Julia Randall (June 15, 1923 - May 22, 2005) was an American poet, professor, and environmental activist. She published seven books of poetry culminating in The Path to Fairview: New and Selected Poems (Louisiana State University Press, 1992) and was the recipient of many honors for her poetry. Described as “one of America's purest and most original lyric poets” (Ploughshares, Spring 2009, Vol. 35, No.1), her honors include the Shelley Memorial Award of the Poetry Society of America (1980), the Poets’ Prize (1988) for her book Moving in Memory, as well as grants from the National Endowment of the Arts (1966, 1982) and the National Institute of Arts & Letters (1968), and a Sewanee Review Fellowship (1957).

== Biography ==

=== Early years and education ===

Julia Randall was born June 15, 1923, in Baltimore, Maryland. She attended Calvert School, and later Bryn Mawr School, graduating in 1941; in 1945 she received a B.A. in English from Bennington College in Vermont. After a year of medical school, a job as technician at the Harvard Biological Laboratory, she returned to Baltimore, poetry and an M.A. (1950) from Johns Hopkins University.
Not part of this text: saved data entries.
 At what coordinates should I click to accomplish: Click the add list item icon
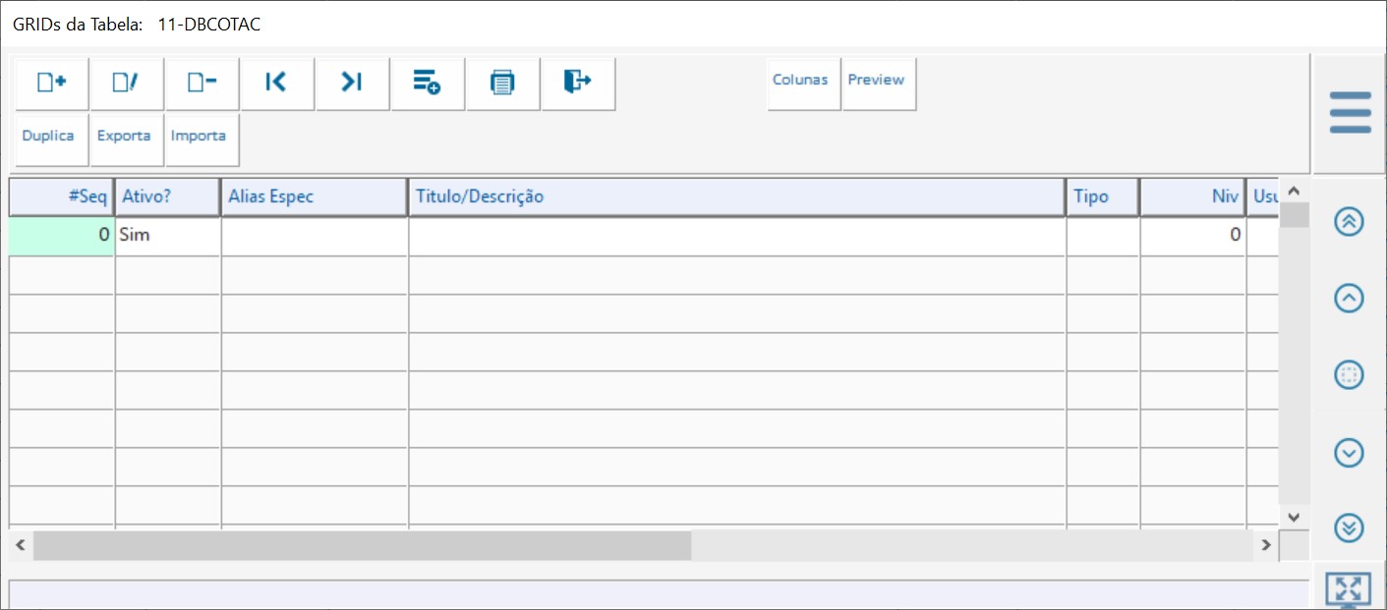pos(427,83)
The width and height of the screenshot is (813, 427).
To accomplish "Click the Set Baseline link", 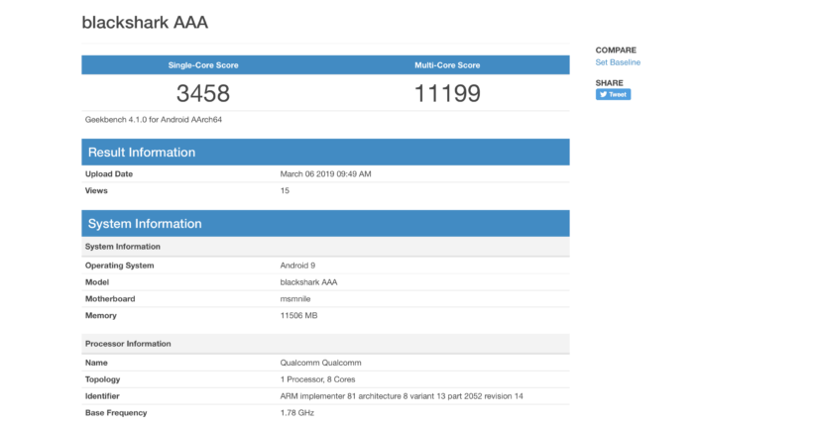I will point(618,62).
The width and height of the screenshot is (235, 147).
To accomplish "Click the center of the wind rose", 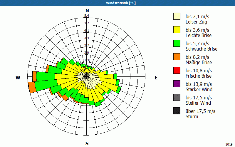I will click(x=87, y=76).
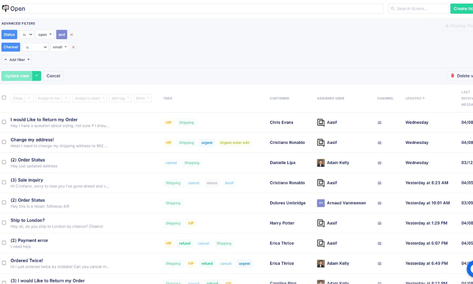Click email icon in Dolores Umbridge row
The image size is (473, 284).
[379, 203]
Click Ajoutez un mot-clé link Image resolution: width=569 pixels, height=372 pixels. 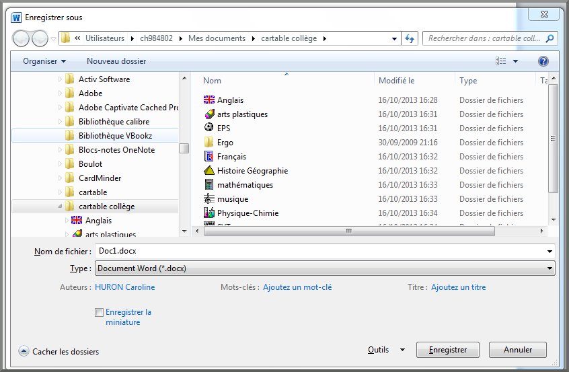pyautogui.click(x=297, y=287)
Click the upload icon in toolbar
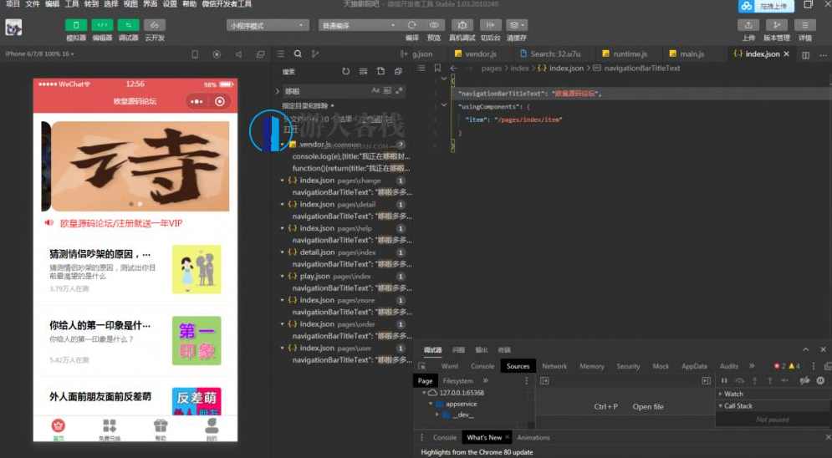This screenshot has height=458, width=832. click(x=748, y=25)
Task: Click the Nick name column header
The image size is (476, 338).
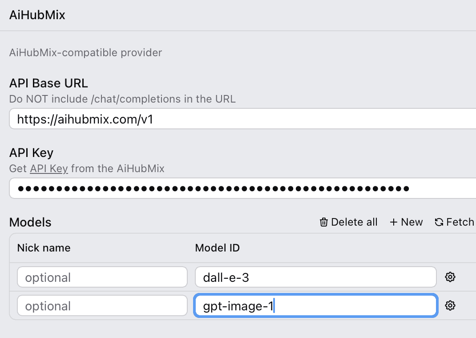Action: 44,248
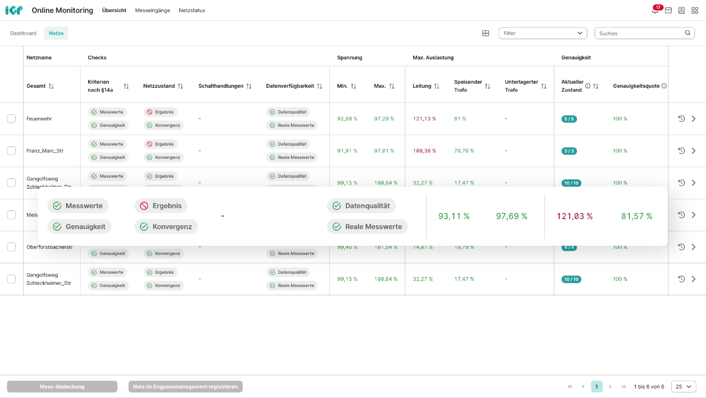The height and width of the screenshot is (398, 706).
Task: Open the document list icon in header
Action: tap(682, 10)
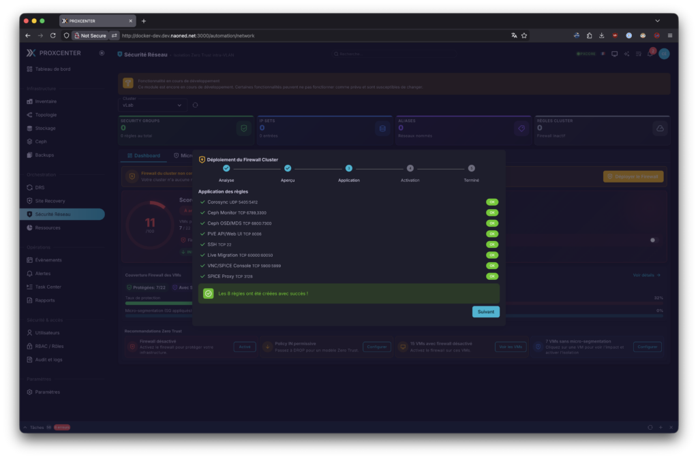Image resolution: width=698 pixels, height=459 pixels.
Task: Click the Ceph icon in sidebar
Action: [29, 142]
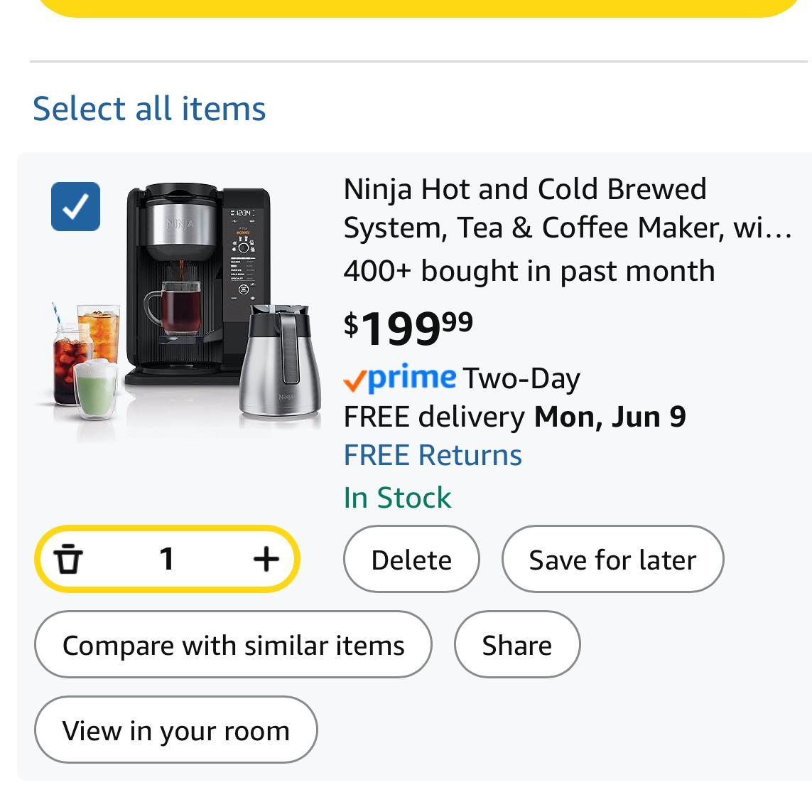Image resolution: width=812 pixels, height=795 pixels.
Task: Click the Prime checkmark logo
Action: click(x=399, y=378)
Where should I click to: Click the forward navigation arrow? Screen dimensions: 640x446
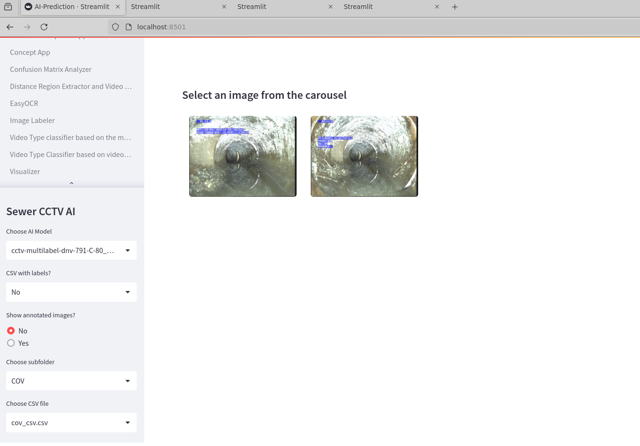click(27, 27)
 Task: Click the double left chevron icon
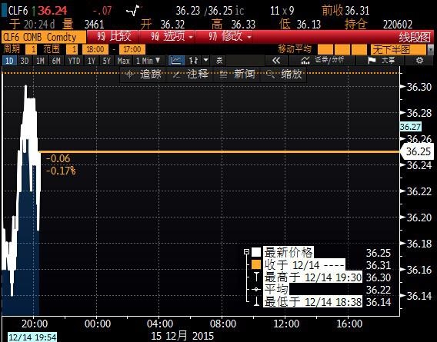click(276, 61)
=== Personal life and academic career ===

In 1952, she married Kenneth Sawyer, art critic for the Baltimore Sun and the Paris Tribune; they divorced in 1962. She taught at the evening school of the Johns Hopkins University (1950–1952), the Paris Branch of the University of Maryland (1952–1953), the Peabody Conservatory (1957–58), and Towson State (1958–1962). In 1962 she joined the English faculty at Hollins College, serving first as an assistant professor, and from 1966 as associate professor, teaching there for eleven years before retiring to write full-time. She was the only woman member of the English Department; among her students were notable writers Lee Smith and Annie Dillard, for whom Randall was an important model as teacher, and, in Dillard's words, as a “woman who has committed her life to her art” (quoted by Nancy Parrish in Lee Smith, Annie Dillard and the Hollins Group, LSU, 1999). During those years, she wrote reviews for the Baltimore Evening Sun and the Hollins Critic, published the first four of her seven books of poetry, won her first National Endowment for the Arts Fellowship (1966), a National Institute of Arts and Letters grant (1968), and, already a revered poet in Baltimore, was gaining national recognition. As U.S. Poet Laureate Howard Nemerov wrote of her 1965 book, The Puritan Carpenter: “I had been getting glumly used to the notion that lyrical poetry was over for the present…And then came this beautiful collection…’Praise to the end!’”

In 1973, she retired from teaching to write full time, moving to Glen Arm, Maryland, where she also became an environmental activist, helping to establish preservation ordinances for the Long Green Valley; this devotion to and deep acquaintance with the natural world was echoed in her poetry, as was her resistance to the land's desecration by developers. During those years she published three more books, including Moving in Memory (1987), for which she received the inaugural Poets’ Prize, an annual award given by a panel of leading American poets. In that same year, personal connections and Vermont's commitment to environmental activism drew her (with her perennial pair of terriers) back to North Bennington, where she settled permanently.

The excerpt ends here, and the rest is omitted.